Neither doctrines of laches, nor statutes of limitation of actions can be allowed to defeat the state's sovereign title to trust lands.
In Carr v. Moore, 119 Iowa 152, 93 N.W. 52 (54-55), the rule was succinctly stated:
"Whether the title to the bed remained in the United States or passed to the State, no adverse possession thereof would be effectual, for the statute of limitations does not run as against the sovereign."
28 U.S.C. § 2409a(f) provides:
"Any civil action under this section shall be barred unless it is commenced within twelve years of the date upon which it is accrued. Such action shall be deemed to have accrued on the date the plaintiff or his predecessor in interest knew or should have known of the claim of the United States."
The legislative history of the statute shows that Congress intended it to apply exclusively to persons, be they private citizens or private or public corporations.
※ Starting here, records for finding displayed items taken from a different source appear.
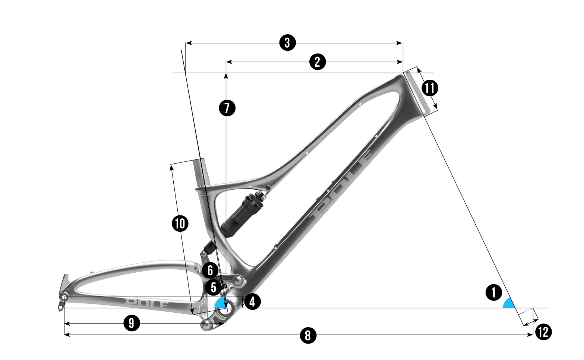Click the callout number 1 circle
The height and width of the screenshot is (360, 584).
[494, 293]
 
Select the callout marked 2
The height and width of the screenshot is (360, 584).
[317, 62]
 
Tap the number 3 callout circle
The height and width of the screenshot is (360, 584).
[287, 43]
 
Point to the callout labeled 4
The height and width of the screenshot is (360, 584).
[252, 302]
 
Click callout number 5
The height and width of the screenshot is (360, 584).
[213, 287]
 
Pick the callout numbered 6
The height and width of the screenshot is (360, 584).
[210, 270]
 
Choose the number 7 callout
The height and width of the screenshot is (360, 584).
[227, 108]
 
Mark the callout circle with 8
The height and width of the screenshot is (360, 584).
[308, 335]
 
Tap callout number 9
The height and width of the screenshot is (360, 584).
[131, 324]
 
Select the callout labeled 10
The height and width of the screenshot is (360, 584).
[180, 224]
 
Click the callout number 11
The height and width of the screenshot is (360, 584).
[429, 88]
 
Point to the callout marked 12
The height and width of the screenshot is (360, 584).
[543, 332]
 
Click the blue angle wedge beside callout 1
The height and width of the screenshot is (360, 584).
[509, 304]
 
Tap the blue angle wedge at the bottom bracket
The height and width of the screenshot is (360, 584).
[220, 304]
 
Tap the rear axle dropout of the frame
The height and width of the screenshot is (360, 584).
[65, 297]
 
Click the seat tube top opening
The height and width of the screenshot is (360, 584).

See 1972 U.S.Code Cong. & Admin.News 4547-4557. In all of the cases cited by defendant not one concerned, as in this case, an effort to defeat a claim by a sovereign to trust lands held in its sovereign capacity.[9]
Justice Story said, in an action in debt against sureties of one, Reed, tax collector, who claimed laches as a defense:
"The general principle is, that laches is not imputable to the government; ... not in the notion of extraordinary prerogatives, but upon a great public policy." U. S. v. Kirkpatrick, and others, 22 U.S. (Wheaton 9) 720, 735, 6 L. Ed. 199 (1824).
In Guaranty Trust Co. v. United States, 304 U.S. 126, 58 S. Ct. 785, 82 L. Ed. 1224 Justice Stone said:
"The rule quod nullum tempus occurrit regi that the sovereign is exempt from the consequences of laches, and from the operation of statutes of limitations appears to be a vestigial survival of the prerogative of the Crown. (cases cited) But whether or not that alone counts for its origin, the source of its continuing vitality where the royal privilege no longer exists is to be found in the public policy now underlying the rule even though it may in the beginning have had a different policy basis. Compare Maine, Ancient Law (10th Ed., 1930) 32 et seq. "The true reason is to be found in the great public policy of preserving the public rights, revenues and property from *626 injury and loss, by the negligence of public officers. And though this is sometimes called a prerogative right, it is in fact nothing more than a reservation, or exception, and equally applicable to all governments." (cases cited)."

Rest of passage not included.